Rather than doing this dance with StringOffsets to keep stable pointers into a std::vector, you could use a caller-allocated BumpPtrAllocator to allocate the strings. That way you get stable strings by default.

lib/Support/Windows/Program.inc
50

I'd rather not loop with goto. There are a couple easy ways to rewrite this with a loop construct.

lib/Support/Windows/Windows.h
27

You should IWYU. This header doesn't use either of these, does it?

majnemer added inline comments.Oct 4 2013, 7:45 AM
lib/Support/Windows/Process.inc
180–183

The intent is not to provide the caller with meaningful state in the last two parameters, they may not be used by an implementation; for example, the POSIX implementation doesn't use the second and third arguments at all, it just returns the first parameter.

I suppose I could use ErrorOr<> instead of Optional<>.

193

This can be done.

lib/Support/Windows/Program.inc
50

What's wrong with the goto? I don't see an issue. Would the other ways result in more or less code?

majnemer added inline comments.Oct 4 2013, 8:19 AM
lib/Support/Windows/Process.inc
193

Does the following interface seem reasonable to you?

error_code
GetArgumentVector(SmallVectorImpl<const char *> &NewArgs,
                  ArrayRef<const char *> ArgsFromMain,
                  SpecificBumpPtrAllocator<char> &ArgAllocator);
ruiu added inline comments.Oct 4 2013, 8:33 AM
include/llvm/Support/Process.h
176

In Unix this function does nothing and does not use any argument. In Windows the first argument (OriginalMainArgs) is ignored. It feels like they are really different, and they don't not necessarily have to have the same interface.
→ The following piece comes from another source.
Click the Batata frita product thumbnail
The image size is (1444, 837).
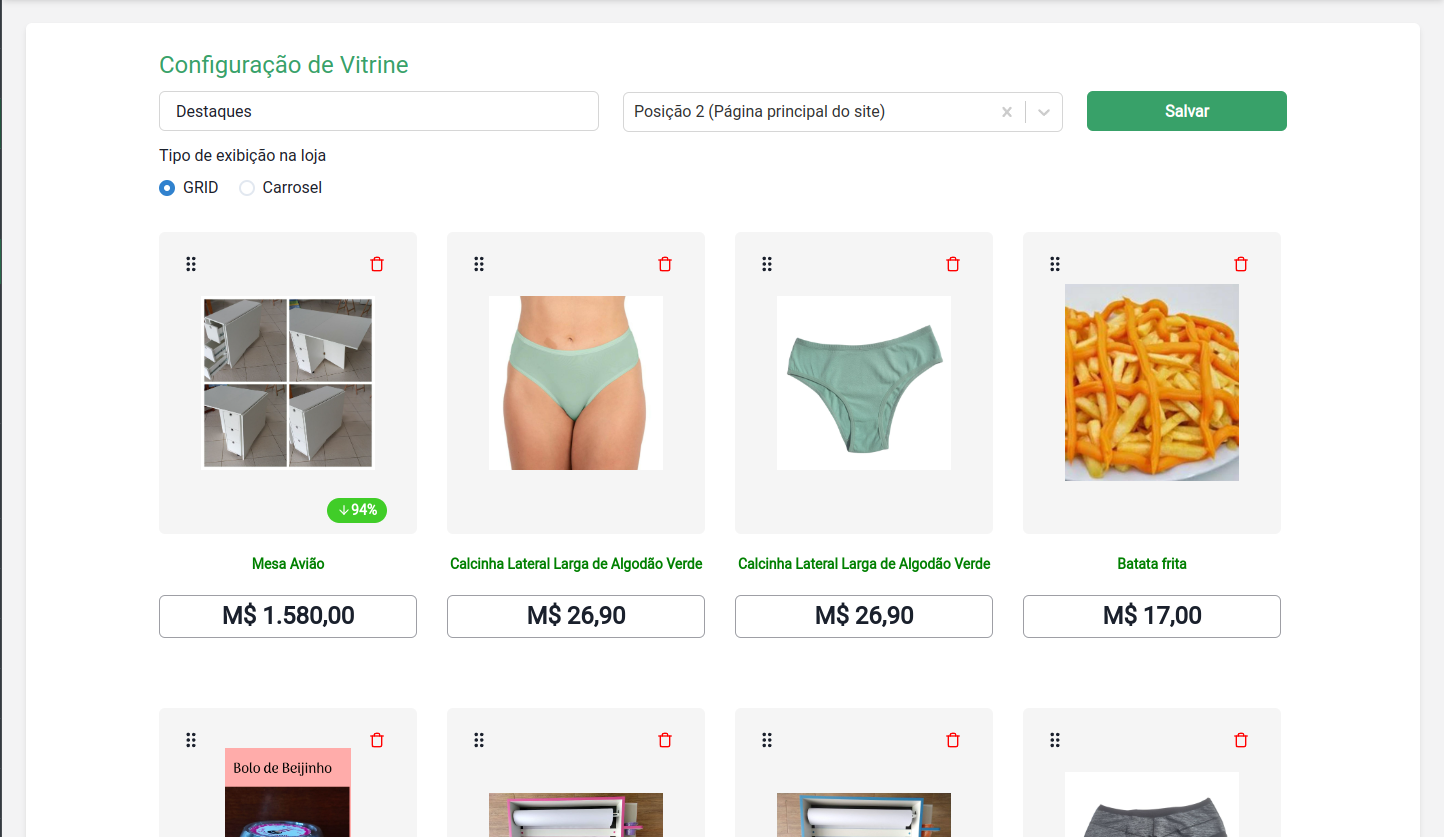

I'd probably rather make this a function defined only when LLVM_ON_WIN32 is defined, and guard the call of this function in LLVM's main() with LLVM_ON_WIN32.

lib/Support/Windows/Program.inc
50

This can easily be re-written with for(;;) { ...; if (len <= buffer.capacity()) break; ...}. It seems that's more normal way to write this kind of logic than goto.

rnk added inline comments.Oct 4 2013, 10:08 AM
include/llvm/Support/Process.h
176

I'd rather avoid ifdefs in main.

lib/Support/Windows/Process.inc
193

Looks good.

If we wanted to get even more minimal, we could use a MutableArrayRef<> to modify the original argv array in place! =D If the arg counts don't match we'd return an error and leave the array untouched.

lib/Support/Windows/Program.inc
50

I was thinking:

DWORD len = progNameUnicode.capacity();
do {
  progNameUnicode.resize(len);  // should be a nop on the first iteration.
  len = SearchPathW(...);
} while (len > buffer.capacity());
ruiu added inline comments.Oct 4 2013, 10:16 AM
include/llvm/Support/Process.h
176

I thought the same thing first, but found that we already have an #ifdef _WIN32 in main.

majnemer updated this revision to Unknown Object (????).Oct 6 2013, 5:01 AM

Address review comments.

rnk accepted this revision.Oct 6 2013, 8:11 AM

LGTM

ygao added a comment.Oct 6 2013, 11:39 AM

In lib/Support/Windows/Signals.inc,
+ HMODULE hLib = ::LoadLibrary(TEXT("Dbghelp.dll"));

Will LoadLibrary accept unicode file names, or do you have to use LoadLibraryW instead?

majnemer closed this revision.Oct 6 2013, 1:29 PM